> _Data listing_:

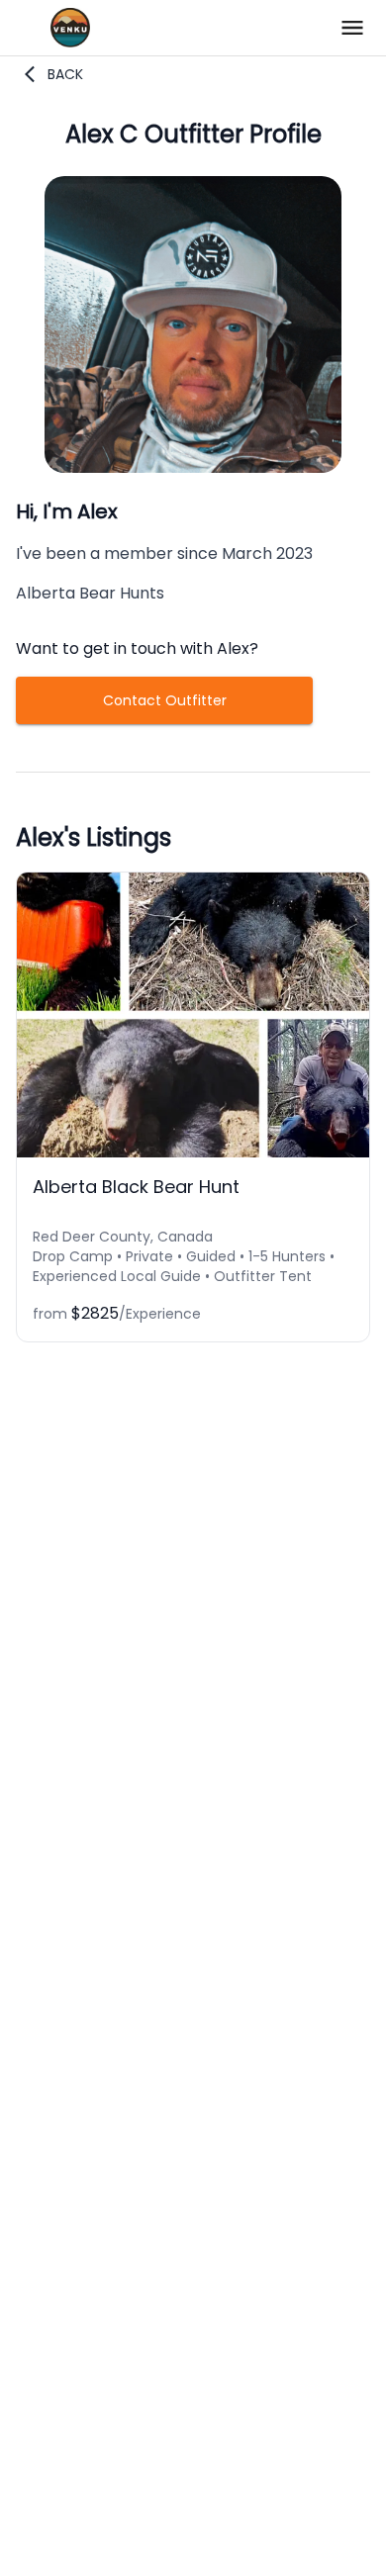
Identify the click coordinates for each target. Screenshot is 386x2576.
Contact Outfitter (165, 700)
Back (65, 74)
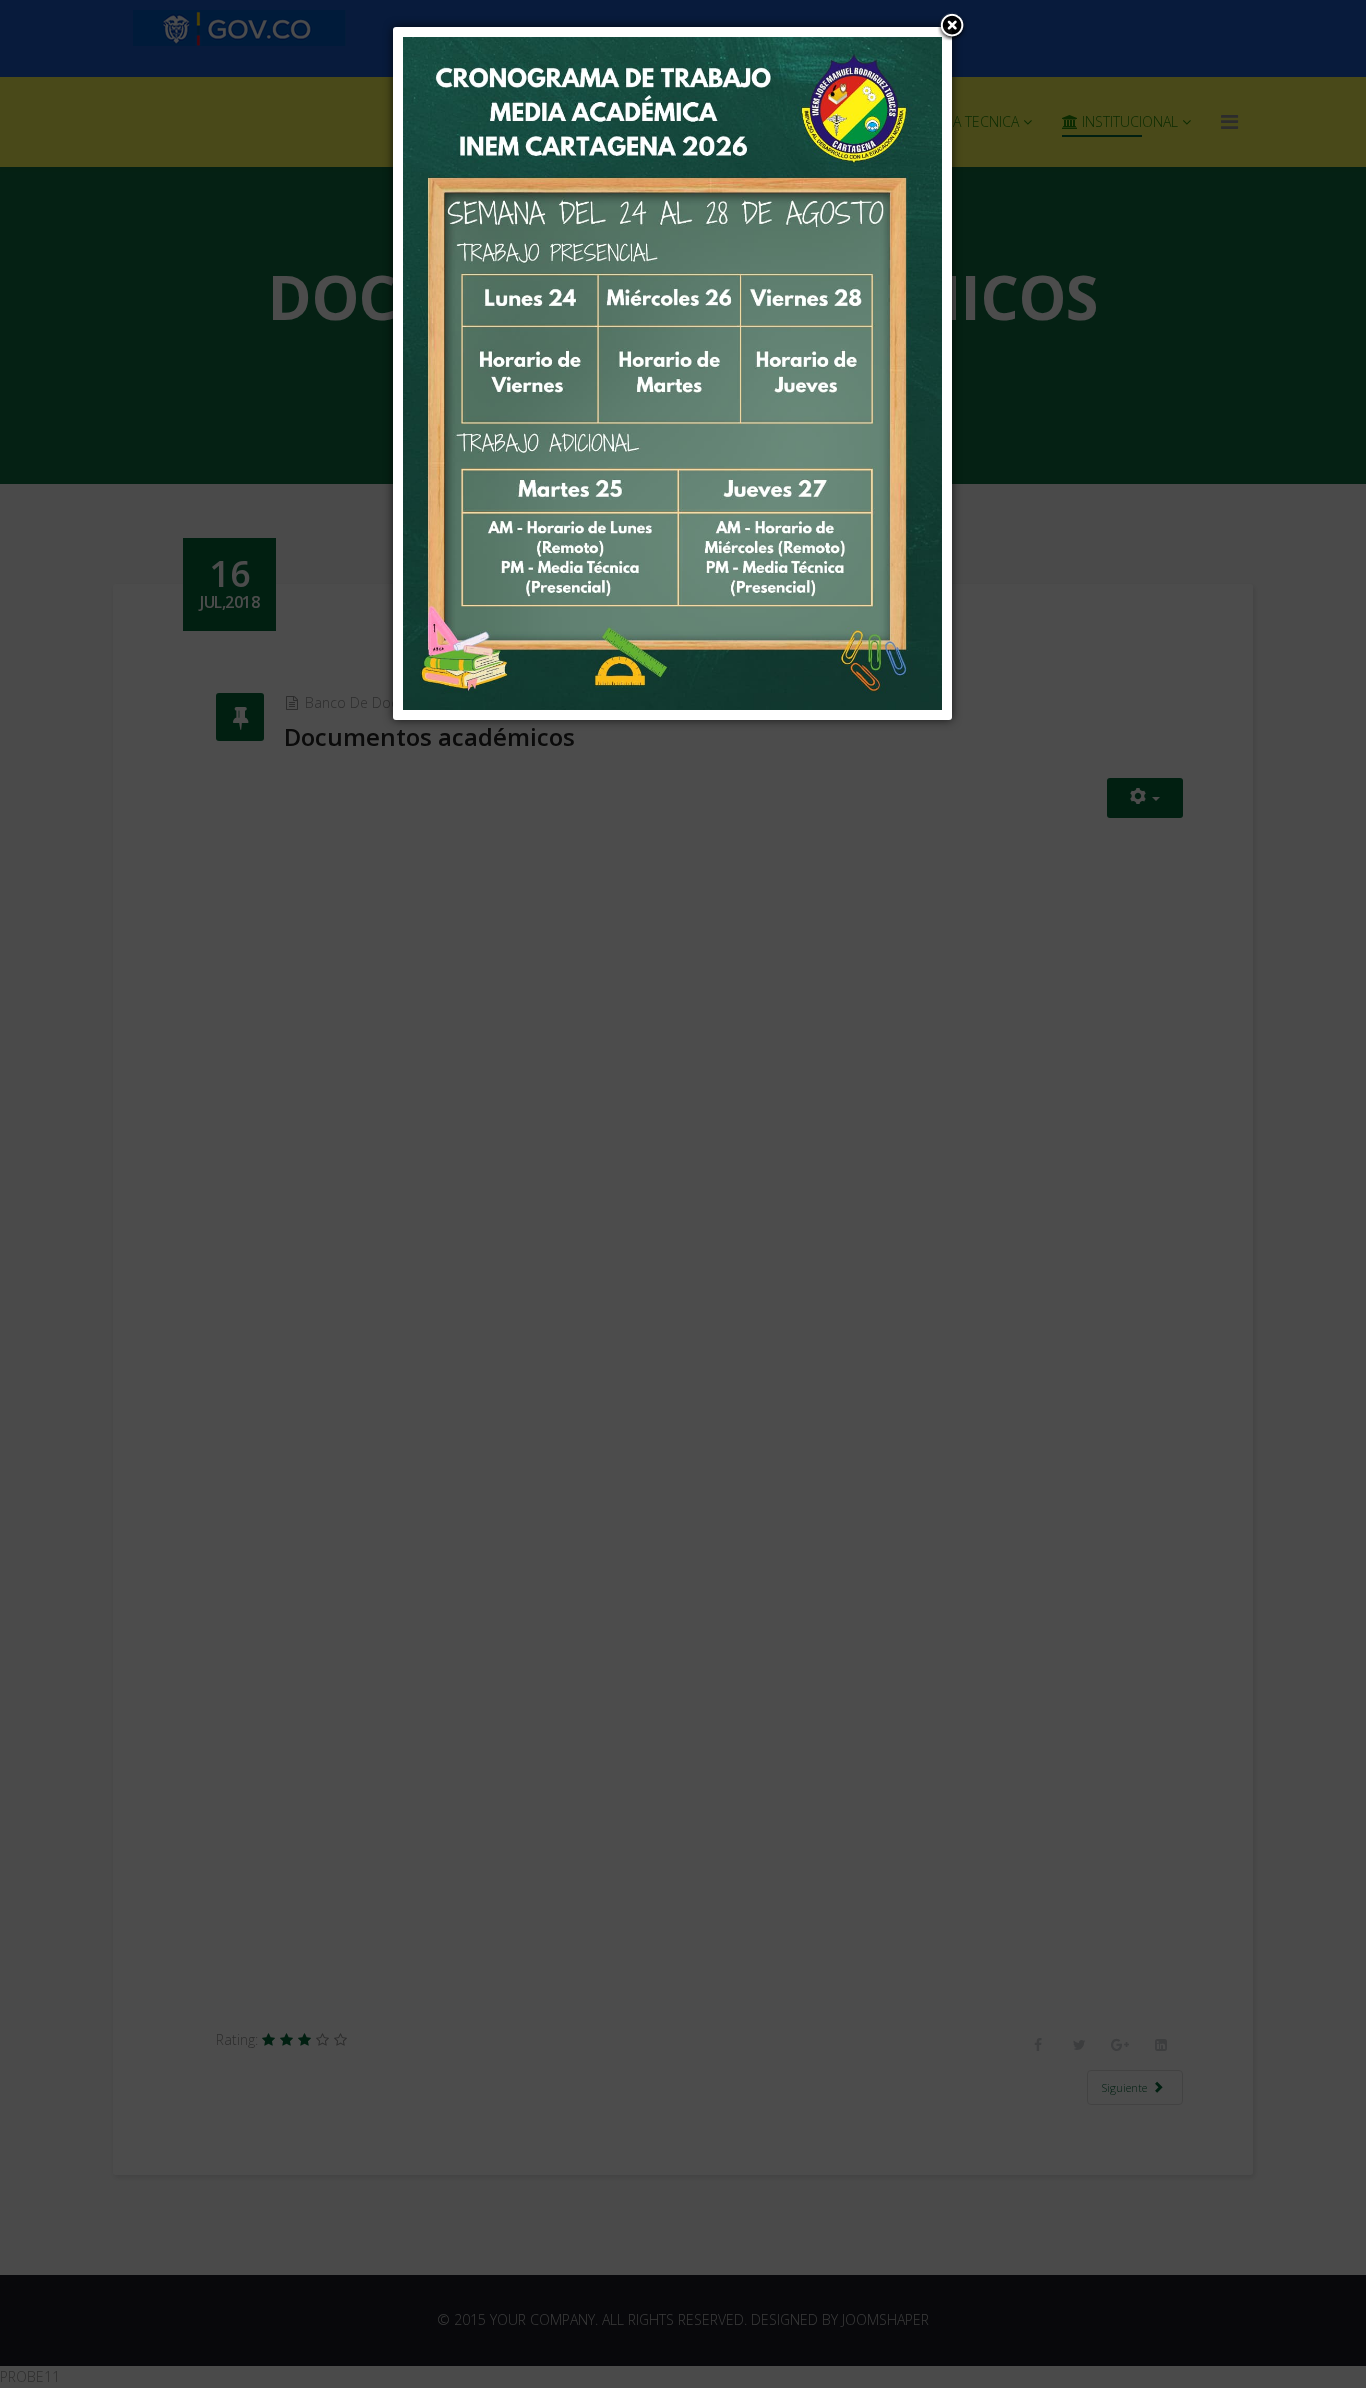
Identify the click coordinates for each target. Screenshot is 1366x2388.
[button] (952, 27)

> _Exercise prompt_:
Once the pictures are removed, reproduce the remaining entries above exactly.

> _Exercise result_:
Identify the click coordinates for each target. Screenshot is 386x2576.
Contact Outfitter (165, 700)
Back (65, 74)
Identify the click coordinates for each target. Screenshot is 1366x2388.
[button] (952, 27)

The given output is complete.